In the late-1870s, when Yoolpee was around 10 years old he was taken from his family by a pastoralist, most likely John 'Jack' Mack to a sheep station in Victoria called 'Berry Bank' where he was very far away from home. While with the Mack family it appears that he was treated as family and he took on the Mack surname; also, while living with them, he attended Scotch College and this featured greatly in his later storytelling.

Yolpee lived with the Mack family until at least 1887 and, in the 1890s he decided to return to the Channel Country and travelled the 1600 km on foot which took a number of years. On his return journey, he took work along the way and he would later tell a journalist that an elderly woman he was working for 'for some months' proposed marriage to him but that he declined due to their 50 year age gap.

== Work in the pastoral industry ==
On his return to the Channel Country, Yoolpee began working at Mooraberrie Station as a stockman, where he was employed by William and Laura Duncan. He worked there for many years and features heavily in the writings of their daughter Alice Duncan-Kemp. Duncan-Kemp was Yoolpee's friend and was mentored and taught by him. He would often take her and her siblings on mustering trips where he taught them bush lore and handicraft. It is perhaps because of his influence that she believed that "[Aboriginal people] were the true owners of the land".

While Yoolpee had been away many of his family had experienced and been displaced by violent 'frontier conflict', with many forced on to missions or pastoral stations. Mooraberrie was considered by many Karuwali and Mithaka peoples to be a sanctuary due to the management of the Duncan family who encouraged cross-cultural respect and learning.

Yoolpee also worked at other cattle stations and, between approximately 1923 and 1930, he also worked as a translator and tracker for the Birdsville Police; he was highly valued for his ability to speak almost every dialect from the region and being able to lip-read from a distance.

At Mooraberrie, Yoolpee lived in a gunyah, a form of humpy, with the other Aboriginal stockmen and partnered with Maggie Muttamurrie, who also worked on the station, until her death in 1923. After Muttamurrie's death he lived with Bental (also recorded as 'Pinto') until her death in 1939.

== Later life ==
There is conjecture around the end of Yoolpee's life but it is known that, near the end, he refused to speak English and it has been suggested that this was a silent protest.

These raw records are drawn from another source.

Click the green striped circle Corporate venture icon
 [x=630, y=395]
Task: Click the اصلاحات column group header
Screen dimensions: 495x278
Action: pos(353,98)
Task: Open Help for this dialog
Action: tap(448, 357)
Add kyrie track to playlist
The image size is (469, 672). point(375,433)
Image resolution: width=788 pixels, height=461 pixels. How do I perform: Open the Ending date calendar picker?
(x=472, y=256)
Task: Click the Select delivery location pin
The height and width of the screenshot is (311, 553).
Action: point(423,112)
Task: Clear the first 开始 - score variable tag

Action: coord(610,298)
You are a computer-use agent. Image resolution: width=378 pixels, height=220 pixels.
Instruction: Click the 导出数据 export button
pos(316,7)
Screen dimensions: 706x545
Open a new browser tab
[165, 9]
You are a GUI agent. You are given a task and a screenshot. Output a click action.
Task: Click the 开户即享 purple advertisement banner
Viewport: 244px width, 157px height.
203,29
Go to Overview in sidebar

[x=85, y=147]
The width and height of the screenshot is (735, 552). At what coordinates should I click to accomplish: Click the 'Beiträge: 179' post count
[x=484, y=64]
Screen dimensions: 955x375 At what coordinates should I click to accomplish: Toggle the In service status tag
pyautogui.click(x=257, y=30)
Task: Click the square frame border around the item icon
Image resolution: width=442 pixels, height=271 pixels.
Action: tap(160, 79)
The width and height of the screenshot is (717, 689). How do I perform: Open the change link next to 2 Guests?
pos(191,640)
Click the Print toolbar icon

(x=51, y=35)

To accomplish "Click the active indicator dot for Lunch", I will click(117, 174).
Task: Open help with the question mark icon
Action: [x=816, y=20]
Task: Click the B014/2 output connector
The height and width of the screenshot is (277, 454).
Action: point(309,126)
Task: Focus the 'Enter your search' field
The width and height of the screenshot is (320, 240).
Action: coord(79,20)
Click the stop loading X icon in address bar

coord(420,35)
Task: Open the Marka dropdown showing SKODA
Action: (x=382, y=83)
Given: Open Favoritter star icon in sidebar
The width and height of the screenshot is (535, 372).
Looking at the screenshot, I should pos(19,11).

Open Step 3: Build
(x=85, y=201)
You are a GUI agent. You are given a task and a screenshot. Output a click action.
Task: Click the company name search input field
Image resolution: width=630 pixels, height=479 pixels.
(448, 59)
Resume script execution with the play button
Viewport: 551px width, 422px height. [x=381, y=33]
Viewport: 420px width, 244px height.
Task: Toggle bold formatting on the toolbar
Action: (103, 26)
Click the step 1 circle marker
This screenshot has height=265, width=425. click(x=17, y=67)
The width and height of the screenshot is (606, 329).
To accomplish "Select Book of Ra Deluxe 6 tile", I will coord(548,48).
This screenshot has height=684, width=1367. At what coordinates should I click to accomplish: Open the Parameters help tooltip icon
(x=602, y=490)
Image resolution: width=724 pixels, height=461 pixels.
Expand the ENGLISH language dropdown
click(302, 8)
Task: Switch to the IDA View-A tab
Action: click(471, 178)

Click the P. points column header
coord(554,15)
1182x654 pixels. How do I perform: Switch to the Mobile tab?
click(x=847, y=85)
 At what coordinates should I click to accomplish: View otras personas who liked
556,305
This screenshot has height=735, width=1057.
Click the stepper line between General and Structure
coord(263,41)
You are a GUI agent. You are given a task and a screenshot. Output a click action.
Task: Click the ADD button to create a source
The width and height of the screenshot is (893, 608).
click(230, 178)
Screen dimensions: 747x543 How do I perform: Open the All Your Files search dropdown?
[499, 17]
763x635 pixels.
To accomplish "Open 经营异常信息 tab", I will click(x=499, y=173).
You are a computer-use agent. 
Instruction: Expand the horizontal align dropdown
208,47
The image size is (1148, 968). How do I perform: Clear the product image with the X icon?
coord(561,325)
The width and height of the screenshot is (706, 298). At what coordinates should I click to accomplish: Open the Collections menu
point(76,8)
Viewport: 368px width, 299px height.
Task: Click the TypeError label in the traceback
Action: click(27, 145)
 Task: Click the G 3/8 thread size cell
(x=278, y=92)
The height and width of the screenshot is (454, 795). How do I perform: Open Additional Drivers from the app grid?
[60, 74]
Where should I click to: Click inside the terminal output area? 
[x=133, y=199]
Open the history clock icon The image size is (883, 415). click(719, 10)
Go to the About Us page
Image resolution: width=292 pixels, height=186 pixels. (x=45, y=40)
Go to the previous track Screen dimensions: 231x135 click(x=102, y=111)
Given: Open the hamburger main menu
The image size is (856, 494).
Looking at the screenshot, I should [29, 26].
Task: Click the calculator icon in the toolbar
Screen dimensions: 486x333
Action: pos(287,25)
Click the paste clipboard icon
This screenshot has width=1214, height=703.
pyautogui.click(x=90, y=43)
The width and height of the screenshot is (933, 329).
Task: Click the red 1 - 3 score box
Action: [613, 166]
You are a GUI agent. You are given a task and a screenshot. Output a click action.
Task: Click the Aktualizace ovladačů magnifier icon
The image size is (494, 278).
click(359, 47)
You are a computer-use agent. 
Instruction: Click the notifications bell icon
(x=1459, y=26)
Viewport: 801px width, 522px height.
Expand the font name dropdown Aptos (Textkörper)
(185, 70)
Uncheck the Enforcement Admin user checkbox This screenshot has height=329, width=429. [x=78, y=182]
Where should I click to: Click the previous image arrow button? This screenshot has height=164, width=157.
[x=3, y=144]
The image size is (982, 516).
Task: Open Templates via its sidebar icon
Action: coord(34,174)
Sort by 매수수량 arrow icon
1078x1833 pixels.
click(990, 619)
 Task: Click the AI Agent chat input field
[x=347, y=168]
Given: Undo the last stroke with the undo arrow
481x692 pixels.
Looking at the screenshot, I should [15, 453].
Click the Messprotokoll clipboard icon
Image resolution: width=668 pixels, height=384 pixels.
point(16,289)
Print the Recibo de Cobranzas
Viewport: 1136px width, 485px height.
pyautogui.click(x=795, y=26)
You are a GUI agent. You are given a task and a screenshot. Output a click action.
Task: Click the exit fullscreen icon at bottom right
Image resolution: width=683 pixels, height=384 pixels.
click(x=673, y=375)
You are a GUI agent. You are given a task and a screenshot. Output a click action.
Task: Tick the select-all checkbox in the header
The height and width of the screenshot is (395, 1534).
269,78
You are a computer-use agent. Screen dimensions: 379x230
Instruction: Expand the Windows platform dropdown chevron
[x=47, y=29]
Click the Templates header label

Duncan-Kemp has stated that he died on his own country and was buried there but other sources show that 'Moses Mack' died at Longreach on 13 July 1940 of pancreatic cancer.

== Legacy ==

- Moses Cone, a mountain in Diamantina National Park, is said to have been named for him.
- Knowledge that he passed on to Duncan-Kemp and his tribal sister Mary Ann Coomindah was instrumental to the Mithaka peoples 2015 native title determination.